EMG社シングルコイルサイズPU仕様比較表(EMG社SA付属説明書P1)

 それに対し、SAのレゾナントフリケンシー(=レゾナントピーク?)は上の画像の通り3.70 KHzとあります。EMG社のシングルコイルサイズピックアップ中の比較では、SAV > S > SA > SLV > SVの順となります。


https://guitarnuts2.proboards.com/thread/8989/emg-response-curves

 SA-Xの応答曲線は全体的に均一で、より上の周波数での減衰が緩やかです。レゾナントピークの実測値は3.74KHzで、仕様表の値(4.05KHz)よりも低いです。SAの応答曲線については不明ですが、ある程度類似したものではないかと推測できます。
 ただ、EMG社のロブ・ターナーはインタビュー記事* 中で次のように述べています。

「僕たちはプリアンプに2つのインプットを付け、コイルのシェイプを変えている。こうするとより複雑なレゾナンスが得られるんだ。シングルコイルPUでは、レゾナンスも1種類で、大抵はピーキーで決まったトーンになってしまう。しかしEMGのPUはレゾナンスがもっと複雑だ。まるでバイオリンのようにね。例えばバイオリンでレゾナンス・フリケンシーが一つしかないものがあったとしたら、そのバイオリンのサウンドはきっとひどいものになるはずだ。つまりレゾナンスが複雑になるほど、サウンドは向上するということだ。」

※リットー・ミュージック ギター・マガジン 1992年10月号P53-4

 この発言をどう解釈するかは難しいところですが、複数のレゾナントピークが結果として均一な応答曲線を生んでいると考えれば一応の辻褄は合います。


仕様

全体像
ネック裏・ジョイントプレート

 今回コスプレの素材に用いたのはオリジナルのLEAD3です。ネック裏も黒く塗装されている22フレット使用のシャチのネックに少しでも近づけるため、手持ちのJazzmaster用ローズウッド1ピースネックを選択しましたが、フレット数はともかく黒と茶色ですので似ているとまでは言いづらいです。
 また、シャチはネックプレートではなくブッシュを用いたジョイントとなっていますが、今回はプレートのままです。


オリジナルLEAD3キャビティー

 オリジナルLEAD3を選択した理由ですが、上の画像の通り大きめのキャビティーが空いていますのでピックアップを逆スラントマウントすることが可能であるからです。
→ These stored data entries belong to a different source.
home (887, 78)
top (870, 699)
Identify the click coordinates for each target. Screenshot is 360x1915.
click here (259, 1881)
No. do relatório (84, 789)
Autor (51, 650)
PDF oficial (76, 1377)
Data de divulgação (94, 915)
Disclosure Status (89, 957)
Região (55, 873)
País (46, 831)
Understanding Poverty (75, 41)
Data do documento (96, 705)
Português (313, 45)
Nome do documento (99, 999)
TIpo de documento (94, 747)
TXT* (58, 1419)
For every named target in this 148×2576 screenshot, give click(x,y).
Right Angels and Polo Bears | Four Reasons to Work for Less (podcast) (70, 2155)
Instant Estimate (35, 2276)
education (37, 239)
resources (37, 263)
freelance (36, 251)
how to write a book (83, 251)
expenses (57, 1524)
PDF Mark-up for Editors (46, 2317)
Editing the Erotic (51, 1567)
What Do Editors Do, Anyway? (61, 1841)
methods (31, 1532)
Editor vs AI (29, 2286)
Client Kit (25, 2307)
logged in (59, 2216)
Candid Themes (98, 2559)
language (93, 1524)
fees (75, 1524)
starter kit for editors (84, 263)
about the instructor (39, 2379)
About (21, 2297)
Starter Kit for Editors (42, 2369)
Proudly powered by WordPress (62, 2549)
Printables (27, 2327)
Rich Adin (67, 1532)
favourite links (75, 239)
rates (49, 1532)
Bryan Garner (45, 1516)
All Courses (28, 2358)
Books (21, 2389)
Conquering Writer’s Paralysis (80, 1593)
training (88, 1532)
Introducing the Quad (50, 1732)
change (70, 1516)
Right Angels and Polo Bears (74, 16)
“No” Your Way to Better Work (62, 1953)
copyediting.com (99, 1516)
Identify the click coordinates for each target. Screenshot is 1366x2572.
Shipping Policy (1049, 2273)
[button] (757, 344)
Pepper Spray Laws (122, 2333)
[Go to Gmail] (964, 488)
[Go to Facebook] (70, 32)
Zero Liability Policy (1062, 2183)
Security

ネックピックアップキャビティー1弦側ブリッジ寄りに006P電池を搭載可能

 ピックアップは、シャチと同様にEMG社のSAを前述の通り選択しました。ただ、SAはアクティブピックアップですので電池を必要とします。その収納場所としてもネックピックアップキャビティーを利用することにしました(上の画像参照)。


GOTOH社S11C

 ブリッジプレートは純正品ですが、サドルにはシャチの仕様を踏襲しブラス製(GOTOH社S11C)を選択しました。シャチに搭載されているZodiac Works社のZGB-Ⅰ搭載も考えたのですが、弦間ピッチが10.8mmということで断念しました。ノブはメタルドームノブ(クローム)でスイッチはEMG社純正のトグルスイッチです。


白パーロイドピックガード

 ピックガードは白パーロイドでパーロイド柄-白-黒の3プライです。ピックアップは前述の通りEMG社のSAを逆スラントマウントしています。シャチはダイレクトマウントですが、本コスプレでは通常のLEADシリーズ同様ピックガードからの吊り下げ式としました。


まとめ

 今回のコスプレですが、ネック・ボディーにおけるバインディングの有無やピックガードの形状等、似せられていない点のほうが目立ちます。似せられたのは、白パーロイドピックガードにEMG社SAの逆スラントマウントとブラス製ブリッジサドルやコントロールノブ等でしょうか。
 SAの逆スラントマウントによる変化の認識についてですが、X-1の場合よりは違いがわかりにくかったです。EMG社ピックアップ固有の特性のほうが、印象として上回るからだと考えますが、同じピックアップで順スラントマウントにした個体があれば違いは認識しやすいかもしれません。

 SAについては「コンプレッサーをかけたような感じ」との評もあるようですが、内蔵の電気回路のダイナミックレンジの問題なのか、確かにそういった印象は受けます。勿論ピッキングで強弱はつけられるのですが、妙に整うというか。今回は電源電圧が9Vですが、識者によれば18Vの場合はかなり音やダイナミックレンジが変わるとの評もありますので、電池の収納場所に問題がなければ試したい*ところではあります。
 あと、これもよく言われていますが、本当にノイズは少ないというか皆無で、やはりノイズが少ないと言われるLace社のGold Sensor等と比較しても格段に少ないです。

 実はEMG社ピックアップを搭載したギターを所有したのは初めてで、仮組状態で鳴らしてみた際の感想は「BOØWY!」でした。クリーンセッティングでコーラスエフェクターを掛けてBad Feelingを弾きたくなってしまう、そんな音だと感じます。勿論ピックアップ以外にも出音に影響する要素は多々あるわけですが、「BOØWYのあの音」についてはSAの関与具合は少なくないと感じました。前述の通りEMG社のピックアップ搭載のギターはこれが初めてですが、今はこういうのが1本あってもいいなと思っています。


※電源電圧の変更比較(追記:2021/12/25)

006P電池スナップをピックガード外へ(追記:2021/12/25)
変換用プラグと接続(追記:2021/12/25)
エフェクター用電源コードと接続(追記:2021/12/25)
Xotic社 Volgtage Doublerを接続し18V/15Vに昇圧(追記:2021/12/25)

 電源電圧の変更比較をやってみました。方法は上の画像群の通り006P電池スナップをピックガード外に出して、変換用プラグを用いて外部電源との接続を可能としました。そのうえで通常の9Vと、Xotic社 Volgtage Doublerを接続し18V/15V(スイッチで切り替えが可能)に昇圧した場合を比較してみました。
 結果ですが、やはり昇圧するとコンプ感が薄れ、パッシブ型ピックアップ搭載のギター寄りになります。ただ、18Vと15Vの違いは僅かだと感じましたし、9Vが劣るというわけでもありません。寧ろ独特のコンプ感は場合によって有利に働くこともあるように思います。
 昇圧の有無に関わらずSAの周波数特性は保持していますし、各弦のバランスも良好なままです。ノイズも変わらず皆無ですので、電池収納スペースにゆとりがあればお好みで決めてよいのではないかと。筆者は当面9Vで使用したいと思います。